◆ EXERCISE DETAILS ◆
Look below for the line holding "drgs (268, 161)" and the line holding "윤회 (269, 1505)". Repeat those two and everything between, exactly.

........

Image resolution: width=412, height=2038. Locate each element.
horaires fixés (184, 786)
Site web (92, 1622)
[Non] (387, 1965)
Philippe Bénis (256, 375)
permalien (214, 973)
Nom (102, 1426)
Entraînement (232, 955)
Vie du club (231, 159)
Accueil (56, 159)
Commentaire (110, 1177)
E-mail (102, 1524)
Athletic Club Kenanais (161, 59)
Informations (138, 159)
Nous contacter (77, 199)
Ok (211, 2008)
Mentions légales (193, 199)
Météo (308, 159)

........

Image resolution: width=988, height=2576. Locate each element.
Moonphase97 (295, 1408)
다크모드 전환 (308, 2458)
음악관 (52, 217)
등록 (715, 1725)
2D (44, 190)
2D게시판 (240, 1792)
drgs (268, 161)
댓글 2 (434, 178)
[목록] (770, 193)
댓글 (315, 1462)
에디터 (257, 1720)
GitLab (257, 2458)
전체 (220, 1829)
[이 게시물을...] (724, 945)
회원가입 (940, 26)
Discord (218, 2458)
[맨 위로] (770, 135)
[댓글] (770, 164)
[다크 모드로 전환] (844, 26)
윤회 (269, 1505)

........

◆ ANSWER SECTION ◆
drgs (268, 161)
댓글 2 (434, 178)
[목록] (770, 193)
댓글 (315, 1462)
에디터 (257, 1720)
GitLab (257, 2458)
전체 (220, 1829)
[이 게시물을...] (724, 945)
회원가입 (940, 26)
Discord (218, 2458)
[맨 위로] (770, 135)
[댓글] (770, 164)
[다크 모드로 전환] (844, 26)
윤회 (269, 1505)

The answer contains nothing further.